====== Data for analysis ======

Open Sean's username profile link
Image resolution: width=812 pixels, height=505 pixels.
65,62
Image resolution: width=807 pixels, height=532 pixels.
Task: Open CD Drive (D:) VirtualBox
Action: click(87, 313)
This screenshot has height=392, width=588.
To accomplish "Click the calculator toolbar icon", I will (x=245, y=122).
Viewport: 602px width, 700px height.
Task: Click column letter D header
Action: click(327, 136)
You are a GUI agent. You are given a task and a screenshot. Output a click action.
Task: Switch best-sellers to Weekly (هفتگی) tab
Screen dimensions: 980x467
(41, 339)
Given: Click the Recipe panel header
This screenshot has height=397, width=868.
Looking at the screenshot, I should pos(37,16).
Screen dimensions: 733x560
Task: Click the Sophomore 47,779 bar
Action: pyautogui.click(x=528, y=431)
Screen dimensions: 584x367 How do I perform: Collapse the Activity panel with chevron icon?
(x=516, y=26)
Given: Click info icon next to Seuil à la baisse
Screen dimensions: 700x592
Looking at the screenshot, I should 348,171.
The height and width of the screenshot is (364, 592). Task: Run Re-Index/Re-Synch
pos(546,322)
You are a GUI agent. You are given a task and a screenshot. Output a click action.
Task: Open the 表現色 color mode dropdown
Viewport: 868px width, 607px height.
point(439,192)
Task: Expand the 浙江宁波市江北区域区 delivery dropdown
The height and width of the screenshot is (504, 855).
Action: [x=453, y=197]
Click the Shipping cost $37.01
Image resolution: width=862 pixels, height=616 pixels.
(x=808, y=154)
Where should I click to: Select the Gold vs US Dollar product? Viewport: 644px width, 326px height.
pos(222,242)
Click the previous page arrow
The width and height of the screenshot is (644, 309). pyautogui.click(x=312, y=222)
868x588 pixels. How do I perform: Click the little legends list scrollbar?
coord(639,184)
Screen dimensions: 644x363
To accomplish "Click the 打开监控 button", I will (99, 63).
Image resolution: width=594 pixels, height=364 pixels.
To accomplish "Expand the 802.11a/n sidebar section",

======

◆ Assignment ◆
An exact copy of the lines from the one with "Where should I" to the final line of the entries is all that the answer should hold.

◆ Response to the exercise ◆
Where should I click to: Select the Gold vs US Dollar product? Viewport: 644px width, 326px height.
pos(222,242)
Click the previous page arrow
The width and height of the screenshot is (644, 309). pyautogui.click(x=312, y=222)
868x588 pixels. How do I perform: Click the little legends list scrollbar?
coord(639,184)
Screen dimensions: 644x363
To accomplish "Click the 打开监控 button", I will (99, 63).
Image resolution: width=594 pixels, height=364 pixels.
To accomplish "Expand the 802.11a/n sidebar section",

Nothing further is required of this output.